I've done a good job of stopping myself from being overly cliche, right? I might flirt with the line in this upcoming blurb. I met a great deal of new people this year along with igniting new friendships with familiar faces, and I'm grateful for that sort of prosperity considering I think I have some sort of social anxiety and I'm dreadful at first impressions or initiating contact. As ever, the best friends I have remained as such, and with every passing day that I find I'm still extremely close with these great people I'm certain I'll never lose contact with them. Conversely, I grew to discover just how much I can't stand the company of a select few, and I suppose I'm proud of myself in the sense that I'm able to realize that being so vastly different from someone can work to an extent up until clashing just becomes fatally toxic to the relationship. It's horrible to say, but I hope this year I'm able to get closer to the people I'm already close with, and I wouldn't mind trimming the excess, considering it'll be in my best interests and will hopefully improve my mood. (which, I find in instances like that, is constantly dreary)

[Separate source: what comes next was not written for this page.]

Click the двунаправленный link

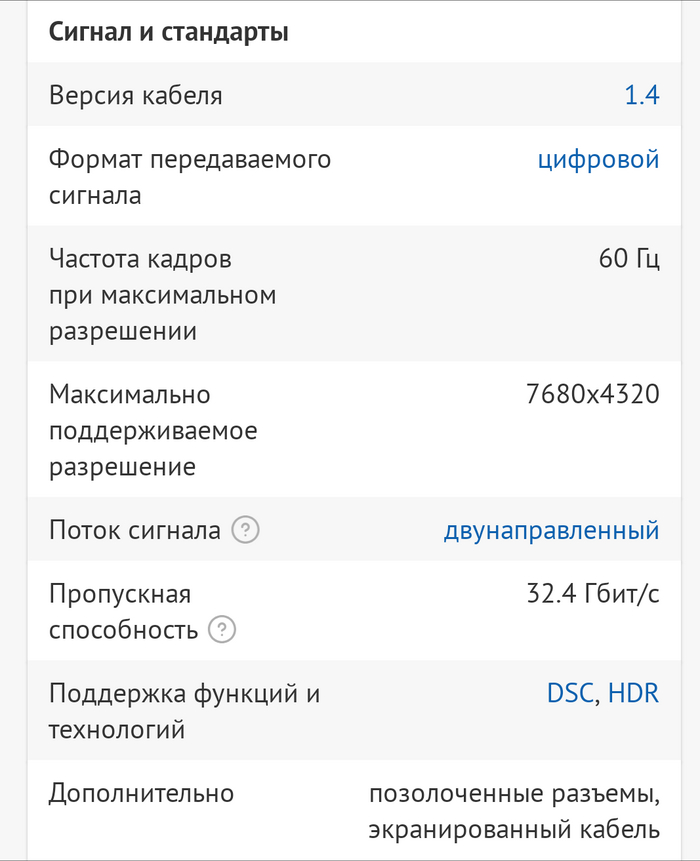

What do I have to say for the upcoming year? Well, I sure hope we don't all die on December 21st. (I joke about the end of the world a great deal but it's surely a coping mechanism considering the concept terrifies me completely) Like I said, I hope I keep networking to find even more rad people, and I hope the friends I have now don't find me to be too much of a nuisance and will decide to keep me around for another year or two. Also previously mentioned, I hope to read a great deal, and on the creative side of storytelling, I hope to complete perspective projects I have in my messy head. I'm keeping my fingers crossed I'm successful in my bid to become a don on residence for next year because something about the experience seems to call for me and, without seeming too cocky, I think I scream don material. I hope my studies keep up as successfully as they have been recently, and I hope I don't break any bones this year - knock on wood - least of all my knees. As always, it wouldn't hurt to become more healthy in the way I eat or in the sense of my very lacking physical activity, but meh, my vegetative mind is content.
Happy 2012, all, and I hope my year turns out to be as good as I'm sure yours will!